Bell disse que os departamentos coordenam os esforços de recrutamento, geralmente cortejando estudantes do ensino médio e universitários que possam trabalhar em funções de apoio. Mas o treinamento leva meses e os bombeiros precisam estar de plantão regularmente para desenvolver uma relação de trabalho com a tripulação.

Bell culpa a natureza mutável do trabalho no Maine. “Muitas pessoas não podem deixar seus locais de trabalho agora”, disse ele. “Anos atrás, as pessoas podiam sair da petrolífera ou trabalhar por conta própria. Meu avô era encanador.” Muitos dos membros regulares de sua equipe são autônomos ou trabalham para pequenas empresas que estão dispostas a trabalhar de acordo com os horários de combate a incêndios.

Chris Easton notou a mesma coisa em Dixmont. Ele trabalha em tempo integral como professor de biologia no Eastern Maine Community College e pôde ficar de plantão nesta primavera porque está trabalhando em casa durante a pandemia. Mas muitos outros membros de seu departamento agora trabalham em empregos onde é mais difícil largar tudo e sair para atender uma ligação. Os cuidados de saúde e a educação substituíram a agricultura e a indústria como os principais empregadores nos condados rurais.

“Dixmont tem sido como Dixmont é há cerca de 100 anos”, disse Easton. “Há cerca de mil pessoas na cidade e tem sido assim. Mas quando a maior parte do sustento da população era a agricultura, havia sempre 20 ou 30 pessoas na cidade.” Agora que as pessoas têm que sair da cidade para ir trabalhar, muitas vezes não há bombeiros suficientes na cidade quando os alarmes de incêndio disparam.

Até agora, Cormier disse que o Serviço Florestal está à altura do desafio neste verão. “Temos algumas das melhores pessoas para combate a incêndios em nosso sistema de comando de incidentes”, disse ela, acrescentando que muitos possuem experiência adquirida no combate a incêndios no oeste. “É simplesmente não saber o que está por vir – com as condições climáticas mudando e as pessoas não sendo capazes de ajudar tanto.

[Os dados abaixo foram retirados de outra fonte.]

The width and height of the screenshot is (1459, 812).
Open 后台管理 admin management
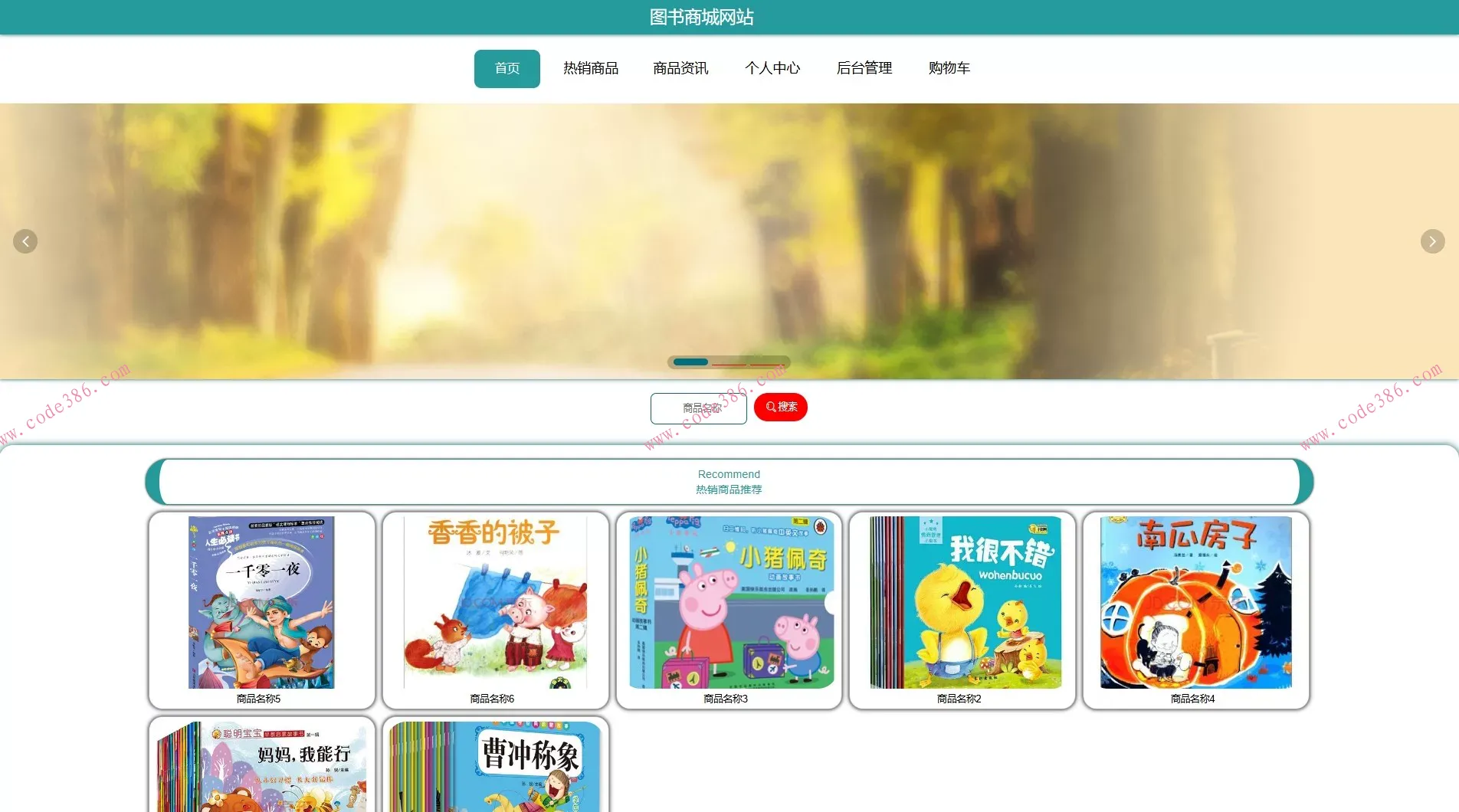(864, 68)
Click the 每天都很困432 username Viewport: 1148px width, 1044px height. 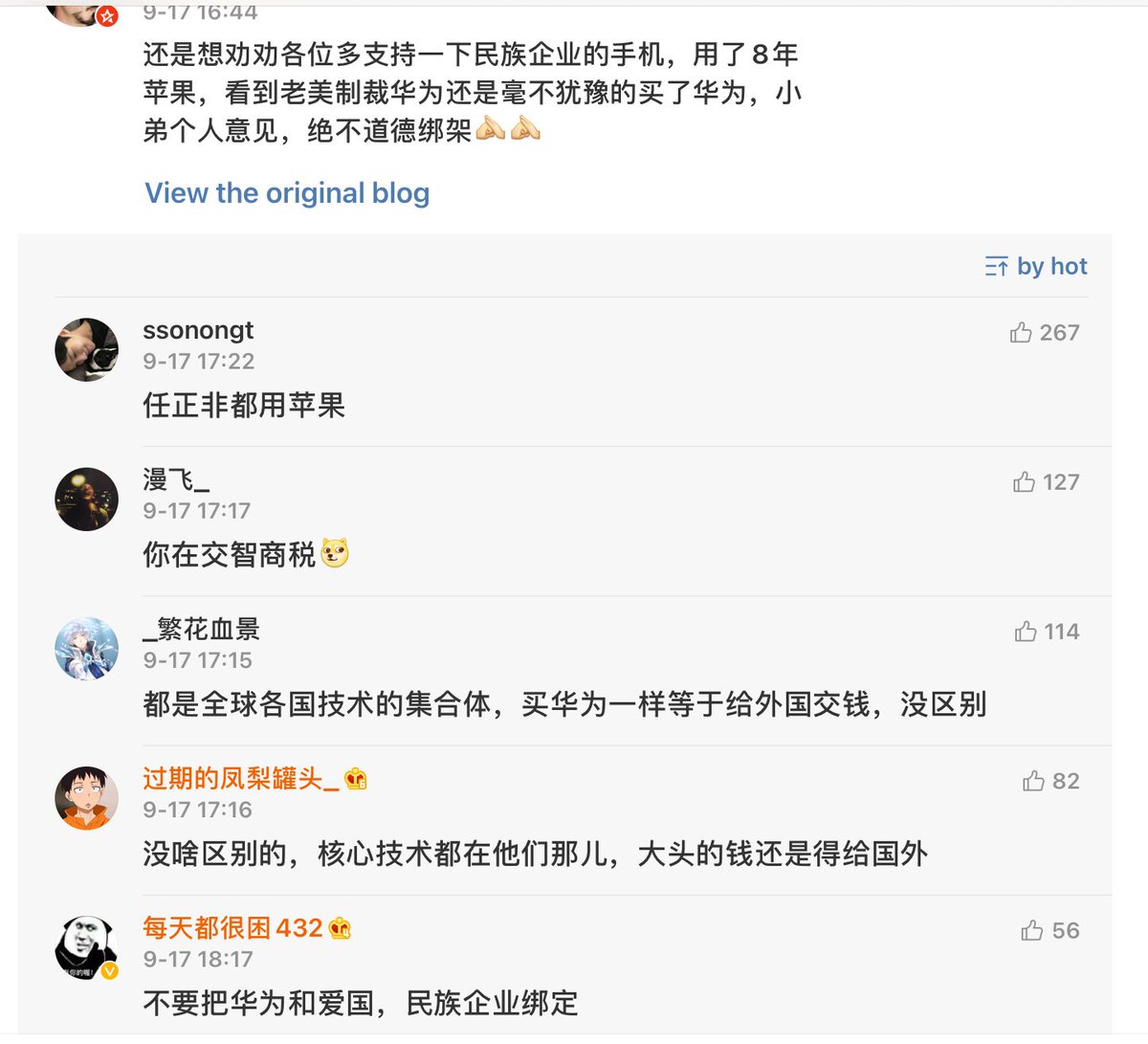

É isso que me deixa nervoso.”

Santiago Ferreira é o diretor do portal Naturlink e um ardente defensor do ambiente e da conservação da natureza. Com formação académica na área das Ciências Ambientais, Santiago tem dedicado a maior parte da sua carreira profissional à pesquisa e educação ambiental. O seu profundo conhecimento e paixão pelo ambiente levaram-no a assumir a liderança do Naturlink, onde tem sido fundamental na direção da equipa de especialistas, na seleção do conteúdo apresentado e na construção de pontes entre a comunidade online e o mundo natural.